Au cours de la dernière décennie, les obstacles au démarrage d’une entreprise ont diminué. Au cours de la prochaine décennie, de plus en plus de personnes deviendront leur propre patron sans même former une société, privilégiant des formes alternatives d’organisation tout en bénéficiant de nouvelles bases sur lesquelles la propriété sera répartie.

Mot à la mode ou monde de Bliss ?

Vous vous demandez toujours si tout ce truc de créateur-propriété-microentreprise n’est que des mots à la mode pour enrichir les capital-risqueurs, les cryptobros et les influenceurs Tiktok ? Alors que certains milliardaires numériques se rendront compte du processus, il s’agit surtout des milliards de personnes qui auront accès aux outils pour créer, façonner et bénéficier des progrès futurs de manière significative. Il s’agit de fournir de nouveaux moyens de distribuer le pouvoir loin des grands monopolistiques et de donner au plus grand nombre une économie et une société mondiales plus participatives. Pour citer Gandhi, “les pauvres du monde ne peuvent pas être aidés par la production de masse, seulement par la production par les masses”.

Toutes les applications de la microentreprise et de l’économie des créateurs sont-elles utiles ? Oui et non, car ils accordent à plus de personnes le droit de définir par eux-mêmes ce qui est utile et significatif pour eux dans leur travail et dans leur vie. Les projets décentralisés sont-ils en fait une répartition égale du pouvoir ? Loin d’être toujours, mais la technologie sous-jacente fournit l’infrastructure pour repenser notre système et qui le contrôle. La communauté aura-t-elle vraiment son mot à dire sur la manière dont les organisations qu’elle possède collectivement sont gouvernées ? Théoriquement, les mécanismes sont là, mais les plateformes pour rendre la gouvernance collective à grande échelle pratique et transparente ne sont que maintenant en train d’être construites. Et avec de nouveaux outils, de nouvelles normes seront placées sur le vieux les moyens de répartir la propriété et le pouvoir également, avec tout, des options d’achat d’actions des employés aux droits de gouvernance des actions publiques sur le point d’être mis à niveau.

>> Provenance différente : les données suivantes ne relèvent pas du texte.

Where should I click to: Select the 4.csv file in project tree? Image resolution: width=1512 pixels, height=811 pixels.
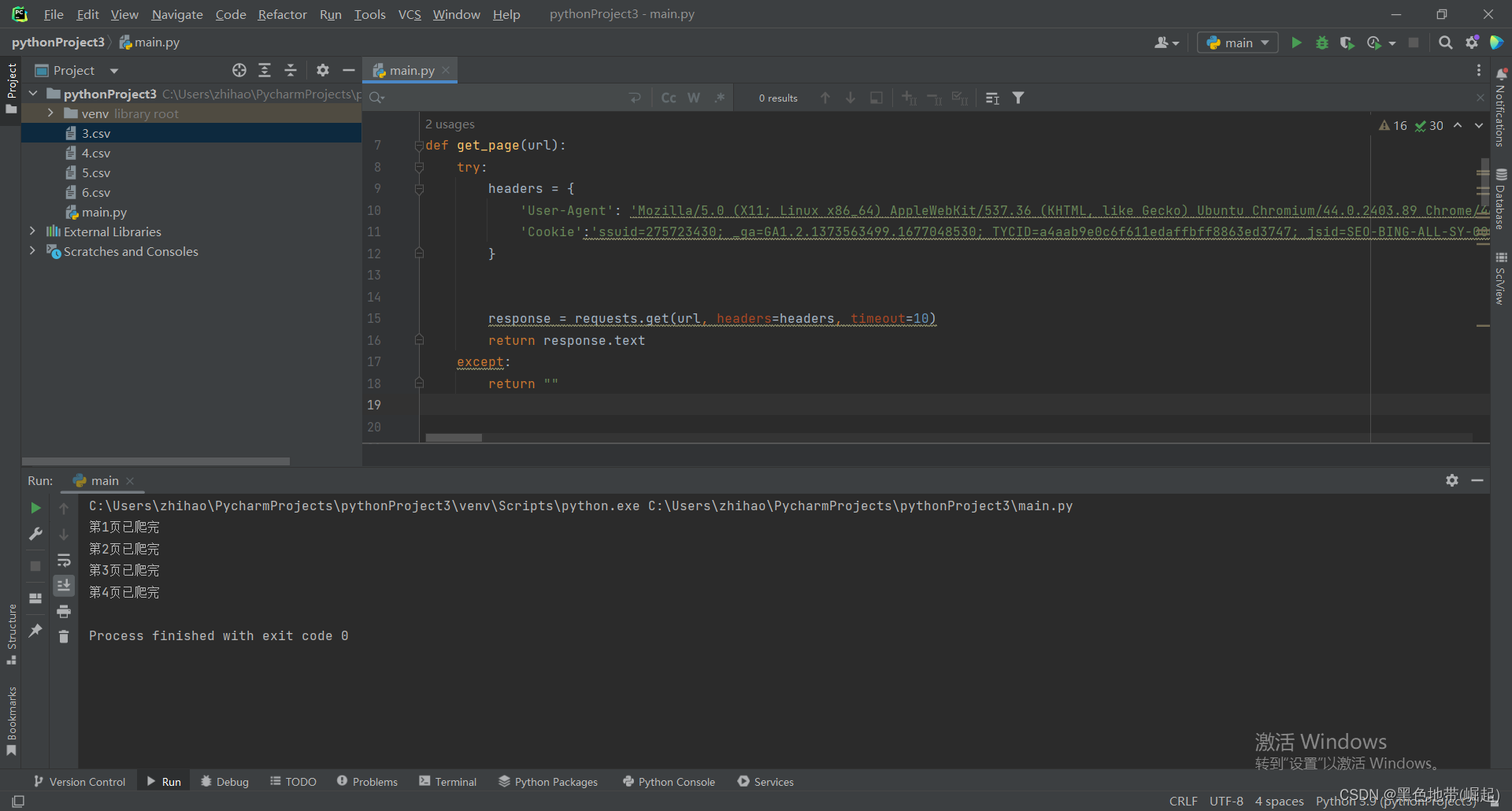click(x=96, y=153)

Pour permettre à la technologie d’atteindre son plein potentiel – un monde où le succès ne corrompt pas, les outils de micro-entreprise adaptés au monde en développement mettent des millions de personnes en charge de leur propre destin, la tokenisation permet aux masses de participer à la hausse d’actifs auparavant inaccessibles les classes, les incitations entre les organisations à but lucratif et leurs communautés sont alignées, et le public dirige les entreprises publiques – nous ne devrions pas le juger par ses premières applications. Ce que nous devrions faire, c’est inciter un ensemble plus diversifié de pionniers à façonner ces applications, sans laisser tout le plaisir (et le poids de la responsabilité) aux joueurs et aux Cryptobros. Les pics et les pelles sont là, et bien qu’ils puissent être utilisés pour construire un autre marché NFT, ils peuvent également être mis à profit pour construire une société plus humaine, inclusive et responsable.